In the specific kind of problem I am working on, I will not use numbers with absolute value larger than 1.
Any recommendation?

The `BigFloat` operations can be customized with a `setprecision` and `setrounding` .
see: → Arbitrary Precision Arithmetic

You might be looking for https://0.30000000000000004.com .

Inserting rounding at intermediate steps of the calculation is likely to reduce accuracy, unless you have reason to believe all intermediate steps will be nice numbers in decimal. In which case you may want something like DecFP.jl or Decimals.jl or FixedPointNumbers.jl.

1 Like

Is the speed of calculation for BigFloat the same as for Float64?
I am not so much looking for many decimals. But I’d like exact results when dealing with simple numbers.

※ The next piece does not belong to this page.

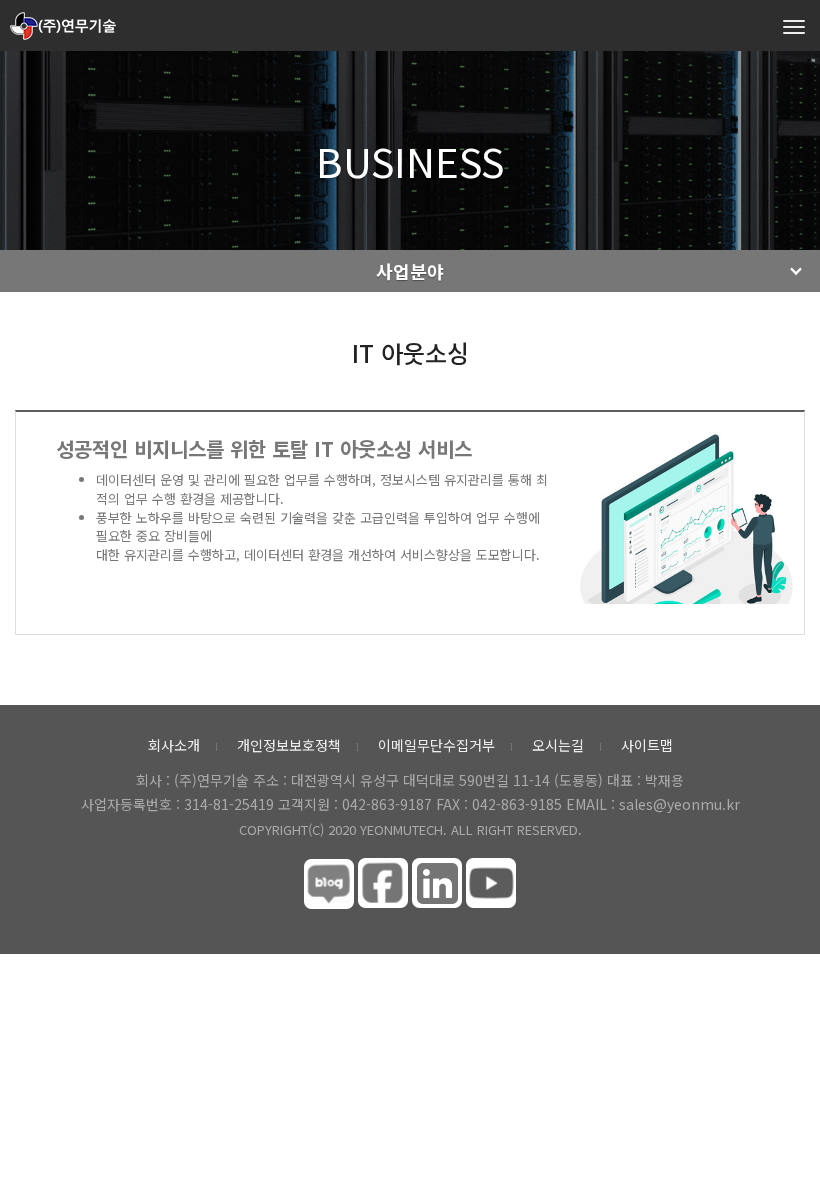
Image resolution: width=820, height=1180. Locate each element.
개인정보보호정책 (289, 745)
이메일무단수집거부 (436, 745)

As pointed, Rational numbers seem better for my case but I’m not sure speed is comparable to Float64. Further, since I am doing trigonometric functions on these numbers, I am not sure that these imply a hidden conversion to Float64.

Thanks for the pointers. I’ll look at that.

1 Like

This is the expected behaviour of floating point representations. The problem being that decimals `0.2` and `0.8` cannot be represented exactly in the binary float format of `Float64` (IEEE 754 standard). The link provided by @mcabbott is a good starting point. For all the glorious details click on " What Every Computer Scientist Should Know About Floating-Point Arithmetic" on that page.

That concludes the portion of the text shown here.